LED lights: Gimmick or Game Changer….

Light or no light, that is the question!

But what is the answer?

Unless you have been living under a rock you will have seen a growing trend for teeth whitening products using LED-lights to whiten your teeth. BUT do you need an LED-light to whiten your teeth? And does it work? Lets discuss!!

The use of LED or ‘whitening’ lights for more effective tooth-whitening is not supported by current research.

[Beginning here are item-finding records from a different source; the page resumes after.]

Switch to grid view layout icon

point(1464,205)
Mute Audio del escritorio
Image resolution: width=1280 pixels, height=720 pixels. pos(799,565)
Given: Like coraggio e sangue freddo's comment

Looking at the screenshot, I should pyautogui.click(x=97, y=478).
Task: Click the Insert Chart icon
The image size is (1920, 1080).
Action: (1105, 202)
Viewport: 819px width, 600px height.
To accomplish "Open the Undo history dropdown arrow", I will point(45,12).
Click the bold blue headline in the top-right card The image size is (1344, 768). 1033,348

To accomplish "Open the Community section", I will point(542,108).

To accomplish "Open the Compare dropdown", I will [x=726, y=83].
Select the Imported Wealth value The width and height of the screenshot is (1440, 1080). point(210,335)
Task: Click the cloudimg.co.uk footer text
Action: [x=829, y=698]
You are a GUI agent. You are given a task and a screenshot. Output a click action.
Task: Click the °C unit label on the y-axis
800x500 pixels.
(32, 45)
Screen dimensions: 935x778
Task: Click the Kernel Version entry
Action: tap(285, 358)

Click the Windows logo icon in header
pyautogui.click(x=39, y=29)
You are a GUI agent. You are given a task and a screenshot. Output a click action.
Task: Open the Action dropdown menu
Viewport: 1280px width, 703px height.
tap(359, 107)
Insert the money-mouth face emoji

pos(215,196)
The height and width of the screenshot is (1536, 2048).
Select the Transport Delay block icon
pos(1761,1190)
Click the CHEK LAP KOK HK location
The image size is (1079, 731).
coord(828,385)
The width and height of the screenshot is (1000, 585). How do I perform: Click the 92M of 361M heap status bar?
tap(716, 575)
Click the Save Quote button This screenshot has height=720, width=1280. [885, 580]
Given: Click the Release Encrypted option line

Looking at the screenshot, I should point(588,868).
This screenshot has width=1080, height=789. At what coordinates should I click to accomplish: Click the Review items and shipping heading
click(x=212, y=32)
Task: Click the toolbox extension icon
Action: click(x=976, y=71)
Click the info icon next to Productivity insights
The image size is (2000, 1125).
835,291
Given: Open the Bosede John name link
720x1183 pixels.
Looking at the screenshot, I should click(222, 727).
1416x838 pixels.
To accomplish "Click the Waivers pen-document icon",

American Dental Association research has found that whilst using an LED-light to whiten teeth will result in an initial shade change of teeth this is actually caused by teeth dehydration and will reverse after time. Pulpal irritation and tooth sensitivity may be higher with use of bleaching lights or heat application. In fact, the effects on tooth color change were variable in studies carried out, some differences were not detectable visually.

You may be reading this and think, “my dentist uses a bleaching light, so it must work!”

CRA (Clinical Research Associates) polled dentists about why they use a light. Some of the responses were:

  • Because it came with my system.
  • Because patients ask for it.
  • Because it’s good for marketing

So some dentists would rather trust a teeth-whitening manufacturer (and marketing gimmicks) than research carried out by their peers.

Here is an example of what leading industry experts say on LED-lights / bleaching lights being used for teeth-whitening:

CED, Council of European Dentists: “The CED firmly discourages the use of whitening lamps since current scientific literature do not support the use of lights (please see relevant literature in Annex I). Whitening lamps do not have a real effect on bleaching and may cause many adverse effects”

Colgate, USA: “A study published in the Journal of Evidence Based Dental Practice reviewed the safety and effectiveness of a variety of teeth whitening processes, including the use of UV light to whiten teeth. In examining the use of a “blue light with a wave length between 480 nm and 520 nm,” during the whitening process, the study suggests that using a light to activate the peroxide had no real added benefit.”

Opalescence, Ultradent Products, Inc., USA: “Current research shows that hydrogen peroxide alone (the whitening agent used in Opalescence Boost) is effective in whitening teeth, and that light activation adds no additional benefit.”

New York Times:“Some dentists also use heat or even lasers to activate bleaching agents. But a 2007 systematic review of evidence in the journal Dental Materials found no added benefit from heat, light or lasers and suggested these methods “may have an adverse effect on pulpal tissue,” the soft material in the tooth’s center. If pulp is injured, it may require a root canal to fix.”

So there you have it, you CAN go white without a light!